* _Aim of the exercise_:
Beginning with the first line, transcribe the entries below exactly through the line containing "Given: Add silver currency with plus button", inclusive.

* _Provided entries_:

--- START ---

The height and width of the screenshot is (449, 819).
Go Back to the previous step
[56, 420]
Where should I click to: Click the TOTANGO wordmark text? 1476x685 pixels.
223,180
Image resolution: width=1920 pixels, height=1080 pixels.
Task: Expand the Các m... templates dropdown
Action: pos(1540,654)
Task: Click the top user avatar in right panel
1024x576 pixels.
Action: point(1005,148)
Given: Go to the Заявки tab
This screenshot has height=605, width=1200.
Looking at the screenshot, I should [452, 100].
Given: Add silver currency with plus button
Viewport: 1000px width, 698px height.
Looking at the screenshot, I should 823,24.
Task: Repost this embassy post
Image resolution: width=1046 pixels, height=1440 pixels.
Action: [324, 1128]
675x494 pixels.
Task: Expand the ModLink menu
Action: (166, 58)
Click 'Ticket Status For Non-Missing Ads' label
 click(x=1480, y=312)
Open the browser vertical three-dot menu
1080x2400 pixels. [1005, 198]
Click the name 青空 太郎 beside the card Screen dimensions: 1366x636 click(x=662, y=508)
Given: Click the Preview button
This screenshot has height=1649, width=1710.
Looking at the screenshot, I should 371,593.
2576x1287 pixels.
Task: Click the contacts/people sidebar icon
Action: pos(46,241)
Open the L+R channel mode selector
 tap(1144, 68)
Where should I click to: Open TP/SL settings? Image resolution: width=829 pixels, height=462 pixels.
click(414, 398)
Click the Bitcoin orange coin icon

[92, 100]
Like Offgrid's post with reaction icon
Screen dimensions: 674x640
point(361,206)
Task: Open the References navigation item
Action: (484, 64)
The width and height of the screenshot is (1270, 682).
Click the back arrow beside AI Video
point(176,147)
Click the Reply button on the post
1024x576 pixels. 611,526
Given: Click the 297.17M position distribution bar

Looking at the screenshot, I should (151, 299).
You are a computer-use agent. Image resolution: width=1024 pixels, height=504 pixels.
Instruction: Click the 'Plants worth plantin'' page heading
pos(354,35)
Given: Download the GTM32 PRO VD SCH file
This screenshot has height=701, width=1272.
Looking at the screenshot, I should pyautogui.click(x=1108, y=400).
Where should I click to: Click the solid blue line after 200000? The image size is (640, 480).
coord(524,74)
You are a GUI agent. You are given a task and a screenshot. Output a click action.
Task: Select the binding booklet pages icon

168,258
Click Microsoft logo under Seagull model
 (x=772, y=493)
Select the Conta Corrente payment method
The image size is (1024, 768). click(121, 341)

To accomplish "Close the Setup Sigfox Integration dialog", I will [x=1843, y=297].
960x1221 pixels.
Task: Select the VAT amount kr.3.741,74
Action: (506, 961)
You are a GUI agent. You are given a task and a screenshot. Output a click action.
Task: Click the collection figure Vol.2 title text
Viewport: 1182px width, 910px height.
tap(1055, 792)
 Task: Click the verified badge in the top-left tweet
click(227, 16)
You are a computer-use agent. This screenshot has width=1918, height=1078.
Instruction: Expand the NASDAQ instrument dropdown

--- END ---

* _Answer section_:
The height and width of the screenshot is (449, 819).
Go Back to the previous step
[56, 420]
Where should I click to: Click the TOTANGO wordmark text? 1476x685 pixels.
223,180
Image resolution: width=1920 pixels, height=1080 pixels.
Task: Expand the Các m... templates dropdown
Action: pos(1540,654)
Task: Click the top user avatar in right panel
1024x576 pixels.
Action: point(1005,148)
Given: Go to the Заявки tab
This screenshot has height=605, width=1200.
Looking at the screenshot, I should [452, 100].
Given: Add silver currency with plus button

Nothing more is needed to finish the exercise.